Il Napoli di Conte è una grande squadra perché anticamente vince e convince, nel senso classico del termine ed è ciò che ci spinge a credere in lei

napoli-comoFOTO MOSCA
Articolo di carloiacono05/10/2024

Il calcio – come tutte le passioni – ci induce spesso ad affrettare i giudizi. Un tempo, si diceva bastasse una vittoria per far scordare tutto ai tifosi, una sconfitta invece per immaginare futuri nefasti. Nella società “a”estetica odierna – influenzata dall’apparenza e dalla forme – al risultato si è legata a doppio filo la prestazione, intesa come esercizio del bello. 

Vincere senza praticare un calcio godibile non restituisce le stesse sensazioni di farlo “divertendo”, così come perdere giocando “bene” non è una vergogna. Si è arrivati quasi al paradosso: “No ai tre punti, sì al possesso”. Fortunatamente c’è chi dice “no” e ci permette ancora di fare stime scevri da ogni turbamento. 

Senza paura di correre, il Napoli di Conte è una grande squadra e lo è né perché piace, né perché, tantomeno, vuole piacere. Il Napoli di Conte è una grande squadra perché anticamente vince e convince, nel senso classico del termine ed è ciò che ci spinge a credere in lei. Gli azzurri sono una squadra solidissima, mentalizzata e, sopratutto, affamata. Le più grandi vittorie hanno un unico comune denominatore ed è la fame, la volontà di compiere grandi imprese.

Ieri al Maradona, il secondo tempo ne è stato manifesto. Primi 45’ minuti sottotono influenzati dalla rete precoce di quel pazzesco tuttocampista che è McTominay. Pronti via, 26 secondi e il primo palleggio, complice un movimento magistrale di Lukaku (autore dell’assist), si trasforma in rete. Inserimento dello scozzese e Audero battuto. 

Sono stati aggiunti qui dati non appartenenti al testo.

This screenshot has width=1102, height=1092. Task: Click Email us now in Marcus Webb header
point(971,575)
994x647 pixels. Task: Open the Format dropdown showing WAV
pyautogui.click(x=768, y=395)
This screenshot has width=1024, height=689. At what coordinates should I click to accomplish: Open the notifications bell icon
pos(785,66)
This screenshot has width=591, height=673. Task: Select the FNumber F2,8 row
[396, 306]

Gli uomini di Conte fisiologicamente si abbassano. Salta la strategia di aggressione iniziale, non è funzionale. Il Como di quel piccolo genio di Fabregas non è squadra che si lascia pregare, prende il dominio territoriale (forse un po’ troppo) e lo tiene alla grande, sciorina un gran calcio ambizioso. Va al tiro dalla distanza più volte, prima centra il palo con il talento madrileno Paz e poi imbuca con Strefezza che sorprende un non impeccabile Caprile. Gli azzurri giocano di rimessa ma sono poco lucidi. 

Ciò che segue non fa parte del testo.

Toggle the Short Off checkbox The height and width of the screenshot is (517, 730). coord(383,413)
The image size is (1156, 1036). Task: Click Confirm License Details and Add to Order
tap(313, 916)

Si va negli spogliatoi e quando si ritorna sul prato verde, il Napoli decide di ammazzare la partita, un po’ come fatto col Monza. Va bene soffrire, anzi è da apprezzare. Negli ultimi dieci anni non ricordiamo degli azzurri capaci di accettare le difficoltà, di comprendere i momenti in cui è doveroso farlo, ci sono più match in un match. Poi, però, arriva il tempo di piegare il destino al proprio volere, o, almeno, capita a chi è in grado. 

Gli azzurri lo sono già, e non era scontato. Conte ha eretto da pezzi di lamiera ereditate un panzer. Quando lo incontri ti rade al suolo. Battere questo Napoli sarà difficile per tutti. I secondi quarantacinque minuti ne sono una dimostrazione. Il palleggio resta tra i piedi dei lombardi, ma è solo un un numero utile alle statistiche, ovvero ciò che dovrebbe essere in origine. Il pallino è azzurro. Le transizioni diventano più aggressive e pericolose. 

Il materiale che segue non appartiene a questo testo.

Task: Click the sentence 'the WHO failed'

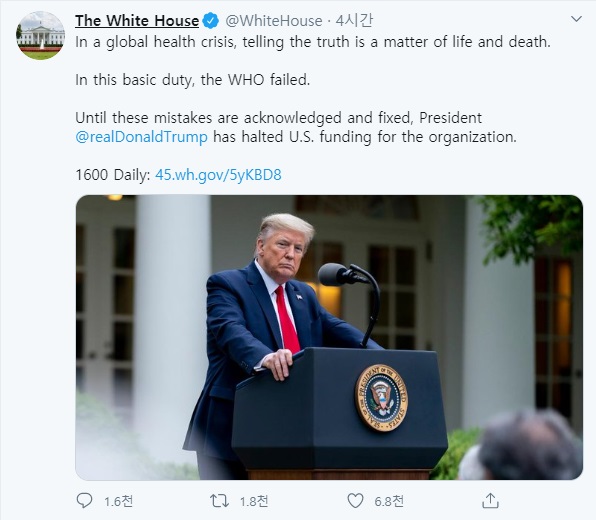Action: [x=255, y=80]
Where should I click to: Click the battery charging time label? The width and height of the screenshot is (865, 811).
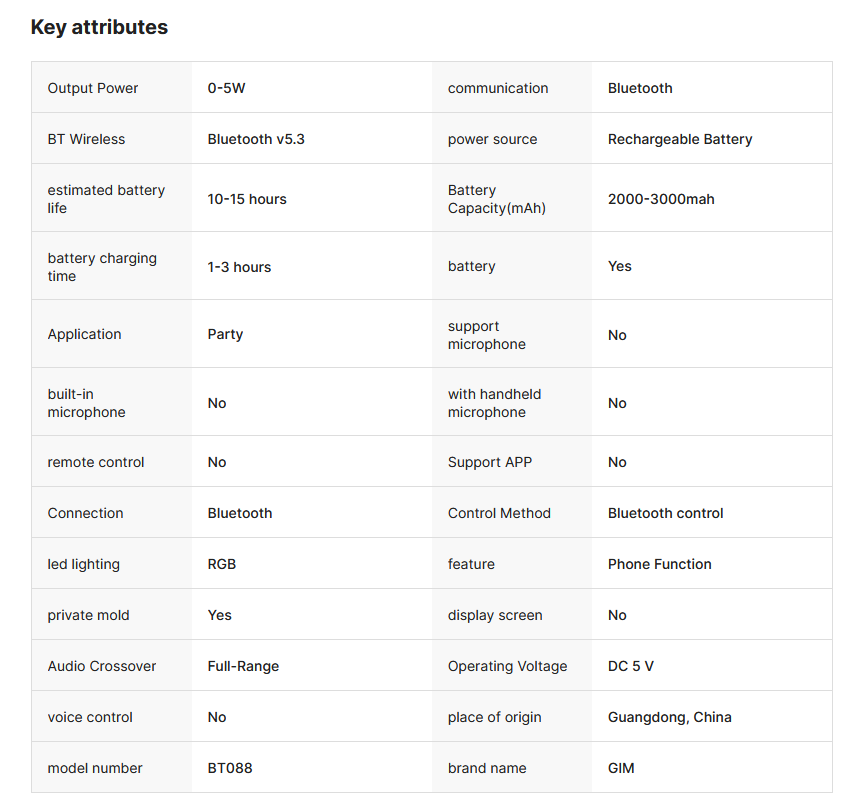(102, 267)
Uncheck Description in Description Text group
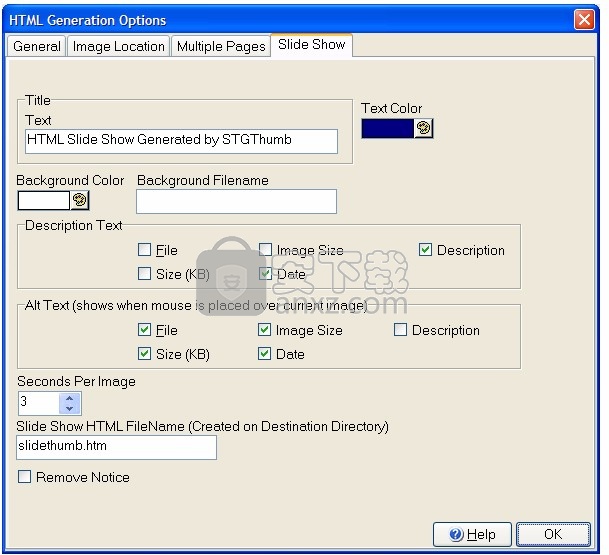 426,250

Da una di esse nasce il rigore guadagnato e trasformato da Lukaku, e propiziato da un recupero di Olivera nella trequarti comasca, su scellerata costruzione dal basso degli ospiti. Ancora lui, il belga – etichettato solo settimana scorsa come giocatore finito – dopo pochi minuti serve un pallone magistrale al neo-entrato Neres. Assist alla Higuain, controllo e centro del brasiliano, come mandare giù un bicchier d’acqua. La partita è segnata lì, come il tabellino che insegue solo le lancette per cristallizzarsi in un 3 a 1 secco, che non si presta ad interpretazioni. 

Buon Como, che dirà la sua, come poche neo-promosse possono. Napoli prepotente. Il calendario dice prossime due abbordabili poi fossa dei leoni, con quattro big match di fila. Parlare di “sarà volta scudetto” è prematuro, ma ad essere maturi sono gli azzurri, forse unica certezza del campionato in corso. 

Come ipse dixit: uomini deboli, destini deboli, uomini forti, destini forti. Ça va sans dire.